Elizabeth Giorgis Photo Courtesy of Centre for Humanities Research

As the author writes in her foreword, ‘Ethiopian modernity and modernism are constitutive of the larger political and ideological history of modernity. And as Walter Mignolo indicated, “Coloniality…is constitutive of modernity-there is no modernity without colonilality.” When we think along Mignolo’s lines, coloniality is the stability of colonial practices embedded in the project of modernity through which Western ideas and ideals are ingrained in the non-West.”

Before we go any further, let’s allow Elizabeth a longer statement of her case:

The orthodoxies that shape the studies of Ethiopia-its culture, history, and aesthetic imagining- call attention to the categories that conjure the images of the country and, most importantly, the extent to which these studies, as fields of study, have undermined the intellectual philosophies that shaped African American, African, and West Indian strands of thought. This exceptionalist perspective, in some of its central positions, has subsequently reduced the significance of the colonial myth and ideology.  Furthermore, in a fundamentally hegemonic body of knowledge, it has fostered an implicit, twofold assumption in its definition of Ethiopia. The first is a superior northern and Semitic imagination of Ethiopia. The second is the non-Semitic variety that the field of study persists in construing as an inferior antithesis, and its vast body of knowledge continues to be absent in the wings of history.

The book highlights key questions and issues such as on the assumptions and writings of the West, much of with obvious biases, about Ethiopian art, the power relations between cultures in the modern global hierarchy and the country’s supposed singularity. The publisher’s note puts the central question this book pursues as this. “If modernism initially came to Africa through colonial contact, what does Ethiopia’s inimitable historical condition—its independence save for five years under Italian occupation—mean for its own modernist tradition?”

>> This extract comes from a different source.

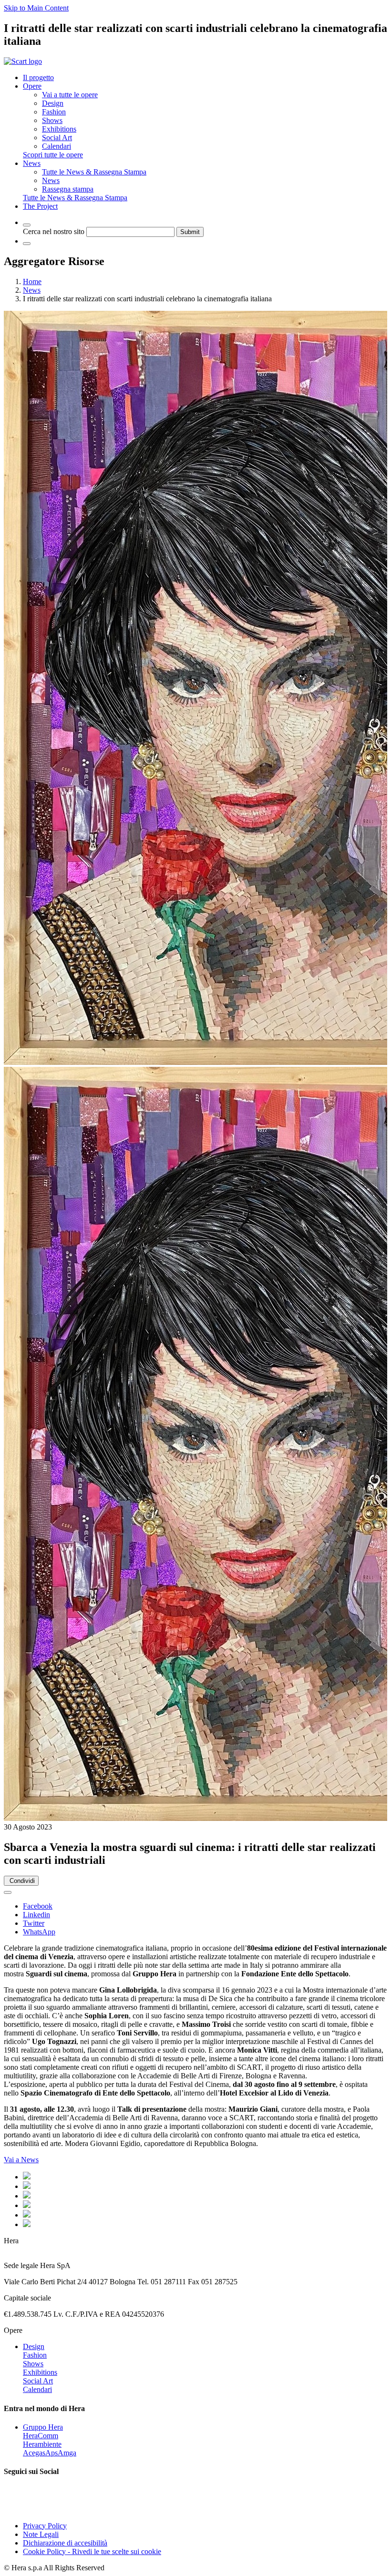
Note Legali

It is no easy task that Elizabeth Giorgis’s book has taken on, and the whole undertaking is complex and fraught, as almost anything said about one is untrue of the other, making generalities suspect but the author does a wide-ranging and diligent work, explaining the type of vision the artists faced and internalized. She structures the book in chronological order, the first chapter setting the stage for the modernism by painting a dynamic picture of the country early to mid-twentieth-century Modernism (1900-1957) and the formation of the Fine Art School. Elizabeth shows how Italy’s colonial interest was put to rest at the Battle of Adwa, disrupting the broader colonial imaginary and contributing to bringing a marked shift from preceding periods and bringing forth modernism into the fore. She explains how engagement with Ethiopia became important, as a curious object of colonial inquiry, resulting in many foreigners who arrived as travelers, engineers, technicians.

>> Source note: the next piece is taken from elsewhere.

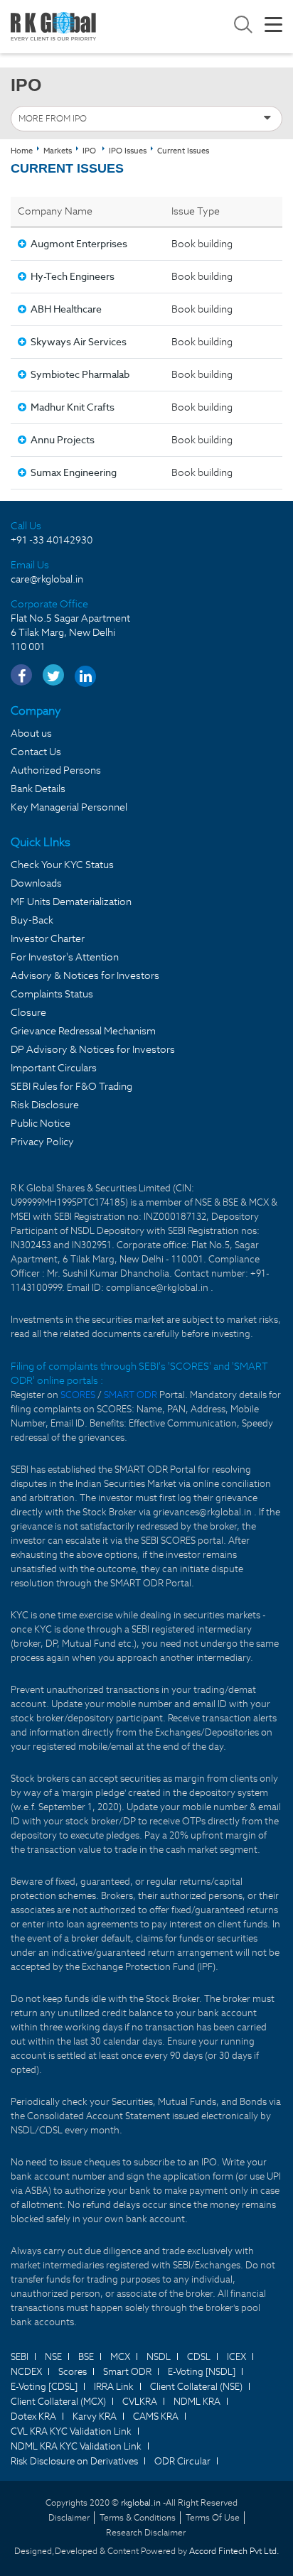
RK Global (53, 26)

The second chapter provides an overview of the intellectual thought of the 1960s, during the heyday of the Ethiopian Modernism. Describing the period as the heyday of Ethiopian modernism, the author places Ethiopian visual modernism within an institutional and ideological context, carefully pondering the words of a group of intellectuals who aired their views in favour of change in the columns of the state-supported Berhanena Selam (“Light and Peace”) newspaper. In the third chapter, one of the most important in the book, Elizabeth pays a high compliment to the commitments of the foremost exponent of modernist aesthetics of the 1960s, Gebre Kirstos Desta and Skunder Boghossian and their Students. The following chapter illustrates the revolutionary motherland or death period and the final chapter, entitled “Contemporary Art in Ethiopia,” discusses the period from 1995-2015, a timely picture of the Ethiopian art scene.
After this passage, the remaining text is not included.